La terza dimensione dell’austerità è industriale: precarizzazione, deregolamentazione del mercato del lavoro, indebolimento dei sindacati e privatizzazioni. L’obiettivo, sostiene l’economista, è creare una forza lavoro più ricattabile, meno stabile e più facilmente adattabile alle esigenze della competizione globale.

Una parte cruciale dell’intervento riguarda la storia italiana del primo dopoguerra. Mattei descrive il Biennio Rosso come un momento in cui sembrò concretamente possibile una democratizzazione dell’economia attraverso occupazioni di fabbriche, consigli operai, cooperative e mobilitazioni contadine. Figura simbolica di quella stagione sarebbe stata Antonio Gramsci, con l’esperienza dell’Ordine Nuovo torinese e dei consigli di fabbrica.

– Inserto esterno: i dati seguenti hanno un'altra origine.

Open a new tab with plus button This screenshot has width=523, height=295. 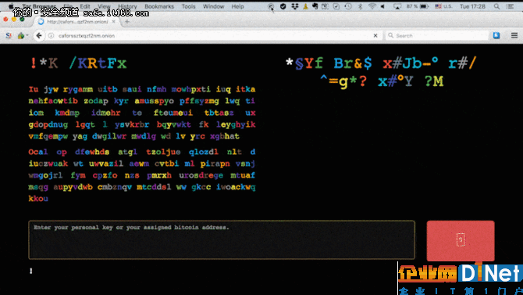click(x=126, y=22)
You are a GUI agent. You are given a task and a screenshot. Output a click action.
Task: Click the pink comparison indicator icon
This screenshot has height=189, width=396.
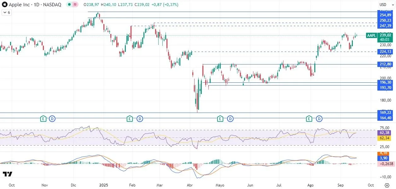pyautogui.click(x=75, y=5)
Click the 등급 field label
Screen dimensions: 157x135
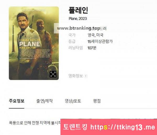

Secondo l’economista, proprio quella possibilità di trasformazione sociale spinse le élite economiche a sostenere forme sempre più dure di restaurazione dell’ordine capitalistico. È qui che la sua analisi incrocia il fascismo.

Mattei sostiene che il primo fascismo abbia rappresentato uno dei più grandi laboratori storici dell’austerità moderna. Benito Mussolini viene descritto come il leader capace di ristabilire l’ordine sociale attraverso privatizzazioni, deflazione, licenziamenti pubblici, repressione sindacale e pareggio di bilancio. Politiche che, sottolinea l’economista, ottennero il sostegno di importanti ambienti liberali e finanziari internazionali.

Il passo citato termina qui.